Editorials

Net neutrality: Nice rule, but where was the law?

Net neutrality won a big victory Thursday when the Federal Communications Commission chose to start treating big broadband providers as public utilities.

When the cheering dies down, though, we ought to ask why a small appointed commission wound up making the decision instead of a large elected Congress. This is a textbook case of Congress punting its responsibilities to unelected regulators.

The FCC’s new policy is a testament to the power of citizen lobbying. A formal net neutrality rule has been the goal of online entrepreneurs and activists who want to curb the power of broadband heavyweights like Comcast, AT&T and Verizon.

The idea is to prohibit the giants from playing favorites with Web-based companies that depend on their cables or wireless networks. Under net neutrality, no company can sign a sweetheart deal that gets its video or data transmitted faster to homes than its competitors, nor can a non-sweetheart get its transmissions blocked or slowed.

The pro-neutrality forces haven’t merely won the decision they wanted from the FCC; they have won their case with the public. There have been scattered instances of such favoritism in the past, but the broadband behemoths now fear public backlash.

Thursday’s ruling is problematic, though. Critics say the commission is guilty of regulatory overreach. Congressional underreach is more like it.

The commission’s rule-making is governed by the federal Telecommunications Act. Yet that law does not reflect 21st-century realities.

On Thursday, the commissioners reclassified the big broadband providers as “telecommunications services,” a category created in 1934 – yes, 81 years ago – to allow heavy federal regulation of slowly evolving copper-wire telephone monopolies.

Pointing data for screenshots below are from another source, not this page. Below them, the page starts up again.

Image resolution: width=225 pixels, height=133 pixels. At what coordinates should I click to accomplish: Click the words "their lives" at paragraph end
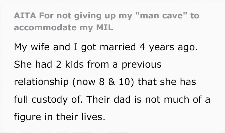click(x=81, y=117)
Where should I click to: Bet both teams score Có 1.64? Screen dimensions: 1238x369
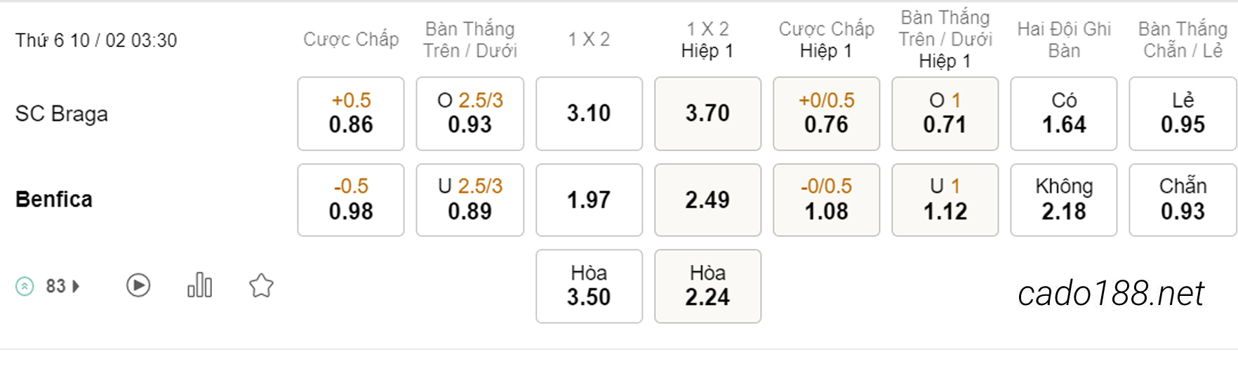pos(1063,113)
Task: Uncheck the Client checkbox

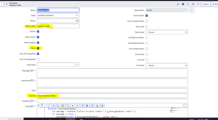Action: tap(38, 48)
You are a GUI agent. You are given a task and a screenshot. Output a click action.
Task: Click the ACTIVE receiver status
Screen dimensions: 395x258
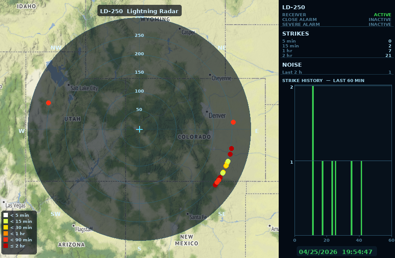(382, 14)
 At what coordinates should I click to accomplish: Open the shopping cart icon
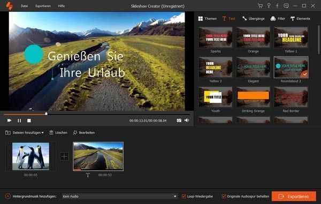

In 1996, Congress added a category to the Telecomunications Act, “information services,” for a radically different purpose: to encourage enterprise by largely freeing Internet ventures from regulation. Until Thursday, the broadband divisions of the Comcasts and Verizons enjoyed this classification.

Neither the 1934 law nor its 1996 amendments envisioned the contours and complexities of today’s Internet. Broadband providers bear little resemblance to Ma Bell. They have monopolistic aspects and lethal market power, but like other Web enterprises, they face ferocious competition and are quickly spawning new technologies and services. That dynamism is also important to the Internet, and over-regulation could chill it.

The FCC, in effect, had a bad choice: It could put the round peg in the square hole of too much regulation or leave it in the triangular hole of almost no regulation. Congress had not given it the round hole of right-sized regulation.

So the commissioners are more or less making it up as they go along. They say they won’t do more than prevent the broadband companies from playing favorites, but the logic behind the reclassification could allow the FCC to go much further, even to the point of price-setting.

The new rule faces intense challenges in federal courts, where the FCC has been rebuked before. But an issue this complex and important shouldn’t be left to judges or a 3-2 majority on the FCC.

In Internet years, 1996 is the Bronze Age and 1934 is the Jurassic. Only the nation’s elected lawmakers can bring the Telecommunications Act into the 21st century.